● SÉRIE DE TÂCHES
1) D'après le texte sur la succession du premier professeur Boden, en quelle année la Compagnie britannique des Indes orientales assouplit-elle la politique de ses missions ?
2) Reprenez le texte sur la succession du premier professeur Boden à partir de sa dernière phrase et poursuivez-le.

● PAGE
Le premier Professeur Boden, Horace Hayman Wilson, est élu en 1832 et meurt le 8 mai 1860[7]. L'élection de son successeur a lieu dans un contexte de débats populaires quant à la nature du travail des missionnaires britanniques en Inde, particulièrement après la révolte indienne de 1857. La Compagnie britannique des Indes orientales, qui contrôle les territoires britanniques jusqu'à ce qu'ils intègrent l'Empire britannique en 1858, mène une politique générale de non-interférence avec les coutumes et religions indiennes. Les missionnaires chrétiens doivent posséder une licence pour essayer de convertir les locaux. En réalité, la plupart peuvent mener leurs actions sans avoir cette licence, à l'exception des Évangéliques qui sont considérés comme trop radicaux par rapport aux autres chrétiens de cette époque, qui sont plus à même d'être tolérants envers les autres croyances. En devenant de plus en plus puissant, le mouvement évangélique fait pression pour que de plus amples efforts soient mis en place pour convertir l'Inde au christianisme, ce qui amène la Compagnie à assouplir la politique de ses missions en 1813[8]). Après 1858, le gouvernement britannique est réticent à l'idée de provoquer d'autres tensions par son interférence avec les traditions et religions locales, mais beaucoup des gens chargés de l'administration de l'Inde sont des Évangéliques qui adhérent aux efforts fournis pour convertir le pays. Beckerlegge commente : « la poursuite de la mission chrétienne était devenue inextricablement liée aux tentatives de définir le rôle du Royaume Uni en Inde, et de justifier la présence du Royaume Uni en Inde »[9]). La question est alors de savoir si le Royaume Uni voulait seulement gouverner l'Inde, ou la "civiliser", et auquel cas si cela se ferait par l'interdiction ou la destruction de la culture et de la religion Indienne[10]). D'après Beckerlegge, beaucoup de ceux qui soutenaient l'augmentation de la présence de missionnaires en Inde voyaient les évènements de 1857 comme « rien de moins qu'une punition divine » pour l'échec du Royaume Uni à apporter le christianisme au pays[11]).

● DONNÉES FOURNIES
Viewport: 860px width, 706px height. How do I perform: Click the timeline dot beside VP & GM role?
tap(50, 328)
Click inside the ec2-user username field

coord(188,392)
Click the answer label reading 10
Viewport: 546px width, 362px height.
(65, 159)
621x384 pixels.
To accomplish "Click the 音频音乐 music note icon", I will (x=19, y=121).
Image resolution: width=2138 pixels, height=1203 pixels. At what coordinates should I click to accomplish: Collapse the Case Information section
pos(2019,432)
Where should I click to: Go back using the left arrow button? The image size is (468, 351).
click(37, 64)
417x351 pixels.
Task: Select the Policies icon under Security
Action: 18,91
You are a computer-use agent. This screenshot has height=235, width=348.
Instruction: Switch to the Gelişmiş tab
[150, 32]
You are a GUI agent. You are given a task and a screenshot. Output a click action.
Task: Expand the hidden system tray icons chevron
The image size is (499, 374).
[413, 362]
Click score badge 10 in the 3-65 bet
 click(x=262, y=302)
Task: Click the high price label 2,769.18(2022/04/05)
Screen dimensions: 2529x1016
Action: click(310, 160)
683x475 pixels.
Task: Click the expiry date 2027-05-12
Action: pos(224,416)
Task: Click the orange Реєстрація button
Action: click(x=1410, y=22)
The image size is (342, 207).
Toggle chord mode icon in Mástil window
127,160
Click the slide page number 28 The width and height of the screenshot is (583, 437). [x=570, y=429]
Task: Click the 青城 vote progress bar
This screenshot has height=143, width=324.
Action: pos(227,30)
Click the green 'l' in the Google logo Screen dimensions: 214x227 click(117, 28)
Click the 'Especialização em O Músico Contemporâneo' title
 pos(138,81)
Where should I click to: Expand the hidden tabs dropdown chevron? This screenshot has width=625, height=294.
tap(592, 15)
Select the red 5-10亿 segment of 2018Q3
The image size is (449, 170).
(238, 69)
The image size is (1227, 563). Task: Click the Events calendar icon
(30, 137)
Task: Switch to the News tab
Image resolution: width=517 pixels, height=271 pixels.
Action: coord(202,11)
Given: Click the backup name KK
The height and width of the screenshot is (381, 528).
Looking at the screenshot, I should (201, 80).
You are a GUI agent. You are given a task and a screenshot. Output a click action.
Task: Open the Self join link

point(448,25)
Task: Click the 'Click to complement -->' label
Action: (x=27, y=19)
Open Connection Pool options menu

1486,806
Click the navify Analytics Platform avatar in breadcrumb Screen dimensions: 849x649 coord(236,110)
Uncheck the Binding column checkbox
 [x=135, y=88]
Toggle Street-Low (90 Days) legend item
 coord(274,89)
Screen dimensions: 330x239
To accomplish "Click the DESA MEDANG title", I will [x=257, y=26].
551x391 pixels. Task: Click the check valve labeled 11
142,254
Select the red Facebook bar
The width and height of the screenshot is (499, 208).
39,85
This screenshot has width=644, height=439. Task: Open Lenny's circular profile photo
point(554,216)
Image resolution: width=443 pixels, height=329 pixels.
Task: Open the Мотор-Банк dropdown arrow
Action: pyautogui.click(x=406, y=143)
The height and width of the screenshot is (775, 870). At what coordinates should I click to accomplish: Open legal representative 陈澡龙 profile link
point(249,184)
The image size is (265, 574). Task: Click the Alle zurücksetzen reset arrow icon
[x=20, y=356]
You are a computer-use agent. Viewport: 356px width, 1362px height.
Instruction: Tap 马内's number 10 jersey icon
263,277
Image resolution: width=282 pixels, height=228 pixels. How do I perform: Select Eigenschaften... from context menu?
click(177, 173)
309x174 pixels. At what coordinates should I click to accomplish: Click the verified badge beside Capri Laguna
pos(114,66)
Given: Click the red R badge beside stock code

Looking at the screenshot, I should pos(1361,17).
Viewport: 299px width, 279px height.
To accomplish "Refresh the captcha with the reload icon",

● RÉPONSES ATTENDUES
1) En 1813.

2)
Il y a alors deux pensées majeures quant à l'enseignement du sanskrit. La première est qu'il doit être enseigné pour aider à l'administration et la conversion de l'Inde. La deuxième est que le sanskrit doit plutôt être enseigné pour la connaissance elle-même. La Compagnie britannique des Indes orientales fournit des instructions en sanskrit aux employés de ses universités à Haileybury, Hertfordshire et à l'Université de Fort William à Calcutta, afin de les éduquer dans la culture locale. Grâce à cela, certains développent un intérêt pour la religion et la culture indienne comme décrite dans les textes en sanskrit. Cela crée un contraste avec l'Europe continentale où les chercheurs s'intéressent au sanskrit comme une branche des "sciences du langage" et de la philologie comparée, et non comme outil d'administration impériale. Peu de chercheurs européens ont alors visité l'Inde, mais beaucoup de sanskritistes britanniques y ont habité et travaillé[12]). Certains chercheurs britanniques venant d'autres domaines ont de sérieux doutes concernant tout évènement en lien avec le sanskrit. D'après la chercheuse américaine Linda Dowling, ils considèrent le sanskrit comme « une pâle imitation linguistique rafistolée à partir du grec et du latin », ou « rien d'autre qu'une association malheureuse de l'Anglais et du Brahmane »[13].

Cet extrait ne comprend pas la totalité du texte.